Monday 17 October 2011

Secrecy and Think Tanks

The public sector is now so transparent that we have a right to read the private emails of climate scientists working for a state-sponsored university. The private sector is so opaque that we have no idea on whose behalf the people who appear every day on the BBC, using arguments that look suspiciously like corporate propaganda, are speaking.

What does political theory have to say about secrecy? It seems that a large part of power - be it with tax havens or lobby organisations as above - is vested in its secrecy. Yet secrecy isn't ignorance. Secrecy has to be maintained; it takes intensive legal and political enforcement, not to mention highly convenient delineation. Secrecy itself is something fundamental to power - the power to define privacy. Making something public and hence political certainly takes power and a lot of work but this is no less true of making something private. This 'liminal power' that decides the contours of 'the political' is decidedly interesting to me.

Sunday 16 October 2011

Occupy London and the Church of England

I'm not a man of faith but I am a man of belief - belief that political alliances cannot be fussy or precious.

The Left so often acts as if until we agree on everything we can't do anything. The Right don't have this problem. They understand that if anyone agrees on anything then there is business to be done. Rightwing evangelicals and neoliberal bankers don't have a lot in common but they have enough to use and get used by each other. The usage is mutually beneficial. Their 'resonance machine' as William Connolly puts it is formidable.

What relationship does the Left have with organised religion today? Well, what does the canon chancellor of St Paul's cathedral Reverend Giles Fraser have to say about the protestors camped out in front of his 'house of god'?

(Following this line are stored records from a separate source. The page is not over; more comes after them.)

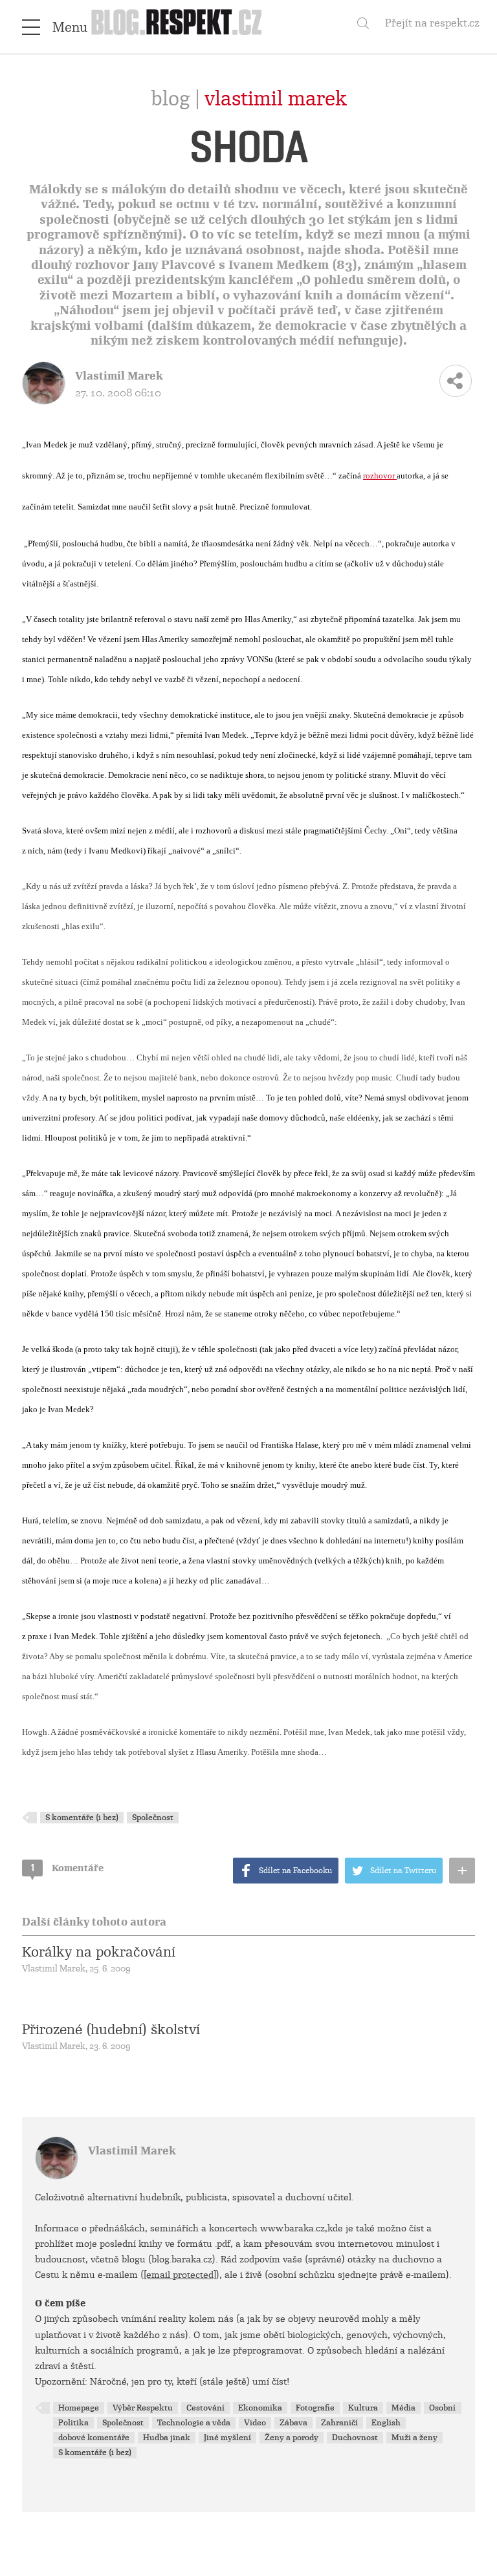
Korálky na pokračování (98, 1952)
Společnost (152, 1817)
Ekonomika (260, 2408)
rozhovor (380, 475)
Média (403, 2408)
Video (255, 2423)
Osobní (442, 2408)
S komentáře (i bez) (81, 1817)
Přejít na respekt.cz (432, 23)
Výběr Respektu (143, 2408)
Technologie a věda (193, 2423)
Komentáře (67, 1868)
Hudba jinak (166, 2437)
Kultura (363, 2408)
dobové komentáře (93, 2437)
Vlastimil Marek (275, 99)
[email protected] (180, 2275)
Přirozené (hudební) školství (111, 2030)
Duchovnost (355, 2437)
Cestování (205, 2408)
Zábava (293, 2423)
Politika (73, 2423)
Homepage (78, 2408)
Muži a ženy (414, 2437)
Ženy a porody (291, 2437)
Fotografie (315, 2408)
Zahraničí (339, 2423)
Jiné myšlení (227, 2437)
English (386, 2423)
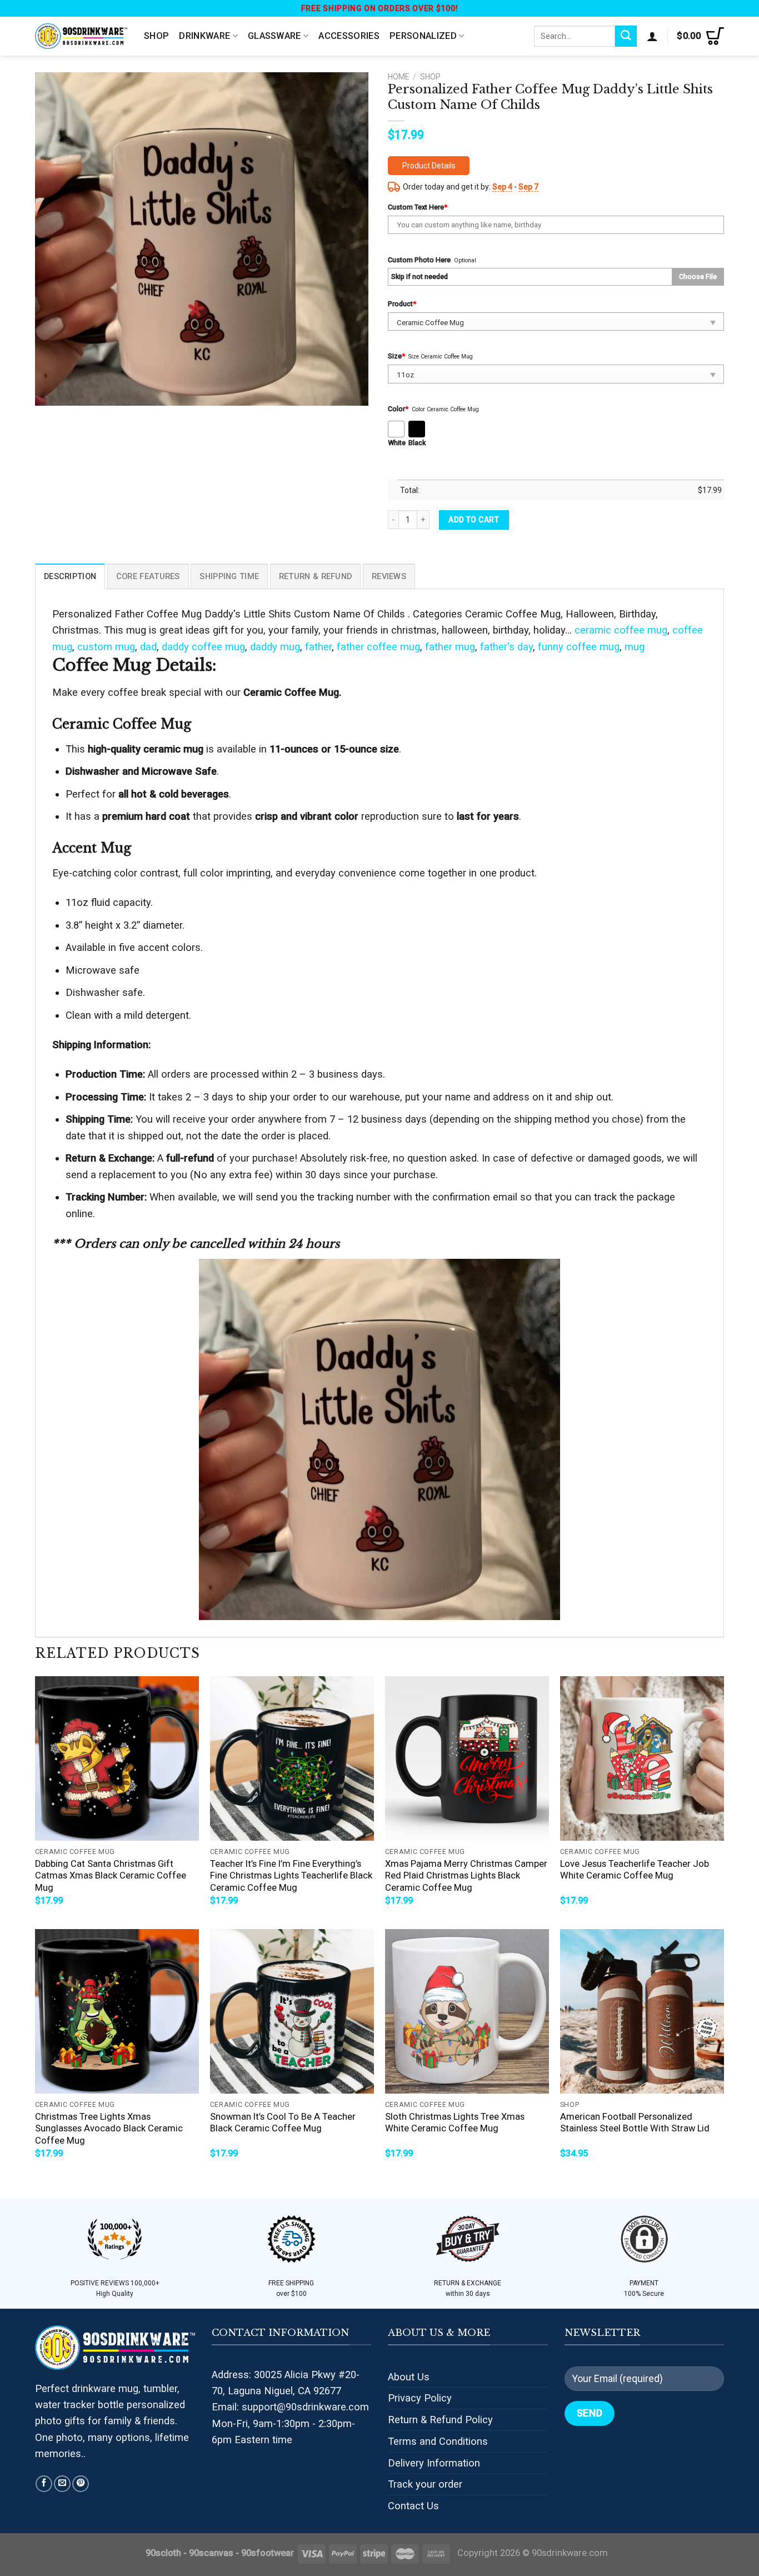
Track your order (425, 2484)
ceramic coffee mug (621, 630)
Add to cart (473, 519)
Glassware (274, 36)
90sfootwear (267, 2553)
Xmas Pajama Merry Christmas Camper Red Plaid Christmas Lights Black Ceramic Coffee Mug (466, 1875)
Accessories (348, 36)
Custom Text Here (417, 207)
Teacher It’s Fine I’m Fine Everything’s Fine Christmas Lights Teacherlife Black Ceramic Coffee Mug (291, 1875)
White (397, 443)
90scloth (163, 2553)
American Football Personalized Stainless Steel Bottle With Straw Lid (635, 2122)
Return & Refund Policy (440, 2419)
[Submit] (626, 36)
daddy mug (275, 646)
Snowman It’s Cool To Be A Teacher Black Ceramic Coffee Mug (283, 2122)
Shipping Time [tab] (229, 576)
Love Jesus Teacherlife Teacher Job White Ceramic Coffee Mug (634, 1869)
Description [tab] (70, 576)
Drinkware (204, 36)
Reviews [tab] (389, 576)
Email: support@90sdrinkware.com (290, 2407)
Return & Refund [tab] (315, 576)
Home (398, 76)
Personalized (423, 36)
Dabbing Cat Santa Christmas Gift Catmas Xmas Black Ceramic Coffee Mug (110, 1875)
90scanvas (211, 2553)
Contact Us (413, 2506)
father (318, 646)
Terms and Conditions (438, 2441)
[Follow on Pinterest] (80, 2483)
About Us (409, 2377)
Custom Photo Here (419, 260)
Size (396, 356)
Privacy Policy (420, 2398)
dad (148, 646)
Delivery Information (434, 2463)
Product (402, 304)
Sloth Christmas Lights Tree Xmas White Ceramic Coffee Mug (455, 2122)
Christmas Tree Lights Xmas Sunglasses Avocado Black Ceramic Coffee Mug (109, 2128)
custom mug (106, 646)
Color (398, 409)
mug (635, 646)
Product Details (429, 165)
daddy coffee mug (203, 646)
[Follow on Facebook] (44, 2483)
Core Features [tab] (148, 576)
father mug (450, 646)
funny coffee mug (579, 646)
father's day (506, 646)
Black (417, 443)
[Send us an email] (62, 2483)
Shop (156, 36)
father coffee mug (378, 646)
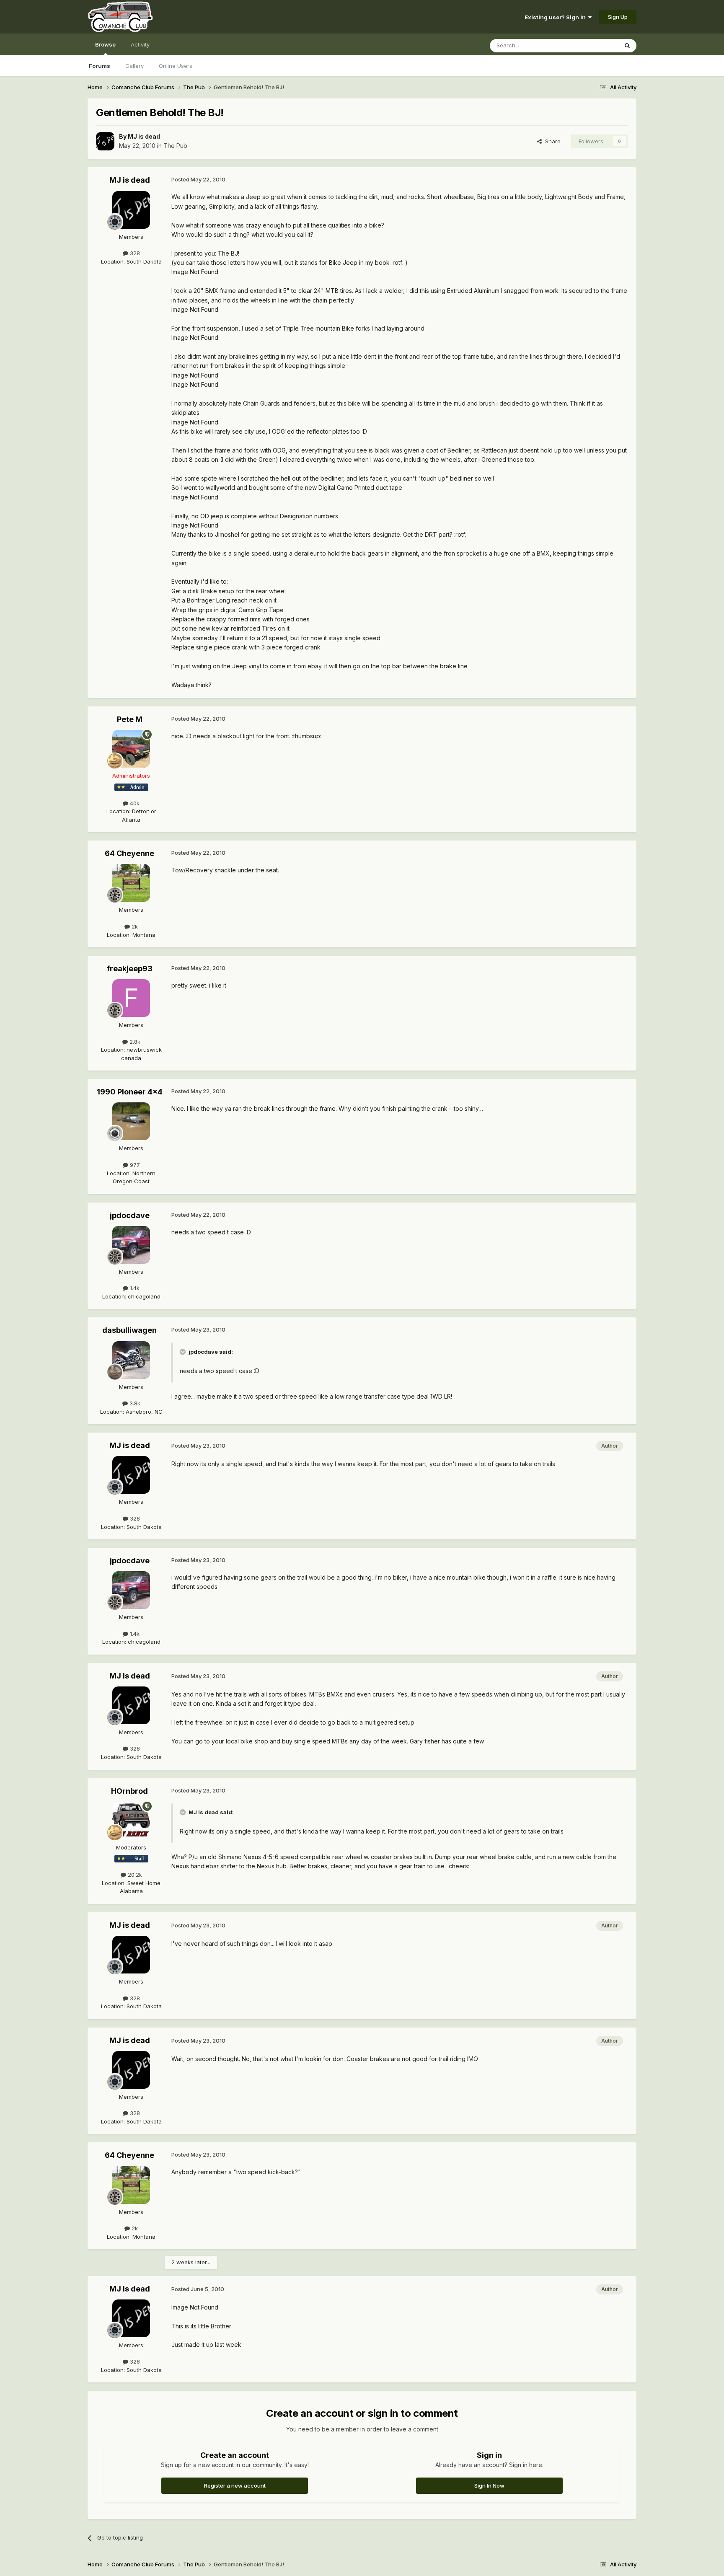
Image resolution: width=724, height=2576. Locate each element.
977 (134, 1164)
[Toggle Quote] (183, 1351)
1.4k (134, 1288)
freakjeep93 (130, 968)
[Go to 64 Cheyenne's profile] (131, 883)
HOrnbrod (129, 1791)
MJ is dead (144, 136)
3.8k (134, 1403)
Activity (140, 44)
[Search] (627, 45)
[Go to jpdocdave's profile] (131, 1245)
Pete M (129, 719)
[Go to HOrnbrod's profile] (131, 1820)
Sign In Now (489, 2485)
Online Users (175, 65)
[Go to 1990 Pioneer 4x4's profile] (131, 1121)
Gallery (134, 65)
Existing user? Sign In (556, 17)
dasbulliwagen (129, 1330)
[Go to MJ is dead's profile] (105, 141)
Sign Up (618, 16)
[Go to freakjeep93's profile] (131, 998)
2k (134, 926)
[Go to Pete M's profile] (131, 749)
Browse (105, 44)
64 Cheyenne (129, 853)
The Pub (175, 145)
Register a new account (235, 2485)
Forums (99, 65)
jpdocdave (130, 1215)
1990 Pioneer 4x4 (130, 1091)
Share (551, 141)
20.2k (134, 1874)
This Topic (593, 45)
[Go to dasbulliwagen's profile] (131, 1360)
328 (134, 253)
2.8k (134, 1041)
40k (134, 803)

Not a lot. Is it so hard to see dog-collared clergy and dishevelled youths standing and shouting side by side? They don't agree on a lot but they should agree on enough to know the exact answer to the question 'What would Jesus do?'!

Of course, this assumes that the Church of England isn't just another finger in the pie/dam (that damn pie) of the prevailing order.

Are they corrupted to the core too? Is there any trace of Christianity in the C of E?
It’s time to get off the fence Giles. It’s time to make your church the centre of resistance in the City. Or to admit instead that you’re just running a tourist attraction. That’s your choice. And there’s only one right answer if you really believe why you wear that dog collar.

So open those doors wide – especially when the police are nearby. It’s your job to provide a place of sanctuary or frankly that building you tend is of no relevance at all and nor is your faith.
Hard words - and, as usual, just the right ones. We need this alliance.

Of course, this alliance might require some people giving up - for a time - the prevailing sub-Dawkins religion-phobia and stop yapping on about religion being the root of all evil for long enough to actually engage in some politics: that is, collective action: that is, acting with people you don't necessarily entirely agree with about everything.

There's definitely a Leftist resonance machine to be constructed; but to do so will require some scheming, some cunning and some compromise.

Politics happens not when everyone agrees on everything but when some people agree enough enough something - anything - important enough to make them work together.

If these are not times for putting aside petty theological differences then we really are in the end times!